Your task:
Extract every line of the data below and reproduce each one word for word.

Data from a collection
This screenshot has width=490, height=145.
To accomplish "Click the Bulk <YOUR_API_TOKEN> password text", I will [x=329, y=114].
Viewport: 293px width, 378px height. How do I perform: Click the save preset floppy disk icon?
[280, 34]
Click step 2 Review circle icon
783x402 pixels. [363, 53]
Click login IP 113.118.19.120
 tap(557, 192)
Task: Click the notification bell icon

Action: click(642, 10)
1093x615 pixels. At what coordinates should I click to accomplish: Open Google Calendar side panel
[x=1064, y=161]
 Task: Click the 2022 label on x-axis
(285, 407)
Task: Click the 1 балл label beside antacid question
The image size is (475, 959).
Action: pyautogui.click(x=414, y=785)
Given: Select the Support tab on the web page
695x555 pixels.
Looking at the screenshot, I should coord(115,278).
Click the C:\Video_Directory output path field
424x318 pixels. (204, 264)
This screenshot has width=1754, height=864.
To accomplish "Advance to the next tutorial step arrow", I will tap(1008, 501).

Result of this exercise:
This screenshot has width=490, height=145.
To accomplish "Click the Bulk <YOUR_API_TOKEN> password text", I will [x=329, y=114].
Viewport: 293px width, 378px height. How do I perform: Click the save preset floppy disk icon?
[280, 34]
Click step 2 Review circle icon
783x402 pixels. [363, 53]
Click login IP 113.118.19.120
 tap(557, 192)
Task: Click the notification bell icon

Action: click(642, 10)
1093x615 pixels. At what coordinates should I click to accomplish: Open Google Calendar side panel
[x=1064, y=161]
 Task: Click the 2022 label on x-axis
(285, 407)
Task: Click the 1 балл label beside antacid question
The image size is (475, 959).
Action: pyautogui.click(x=414, y=785)
Given: Select the Support tab on the web page
695x555 pixels.
Looking at the screenshot, I should coord(115,278).
Click the C:\Video_Directory output path field
424x318 pixels. (204, 264)
This screenshot has width=1754, height=864.
To accomplish "Advance to the next tutorial step arrow", I will tap(1008, 501).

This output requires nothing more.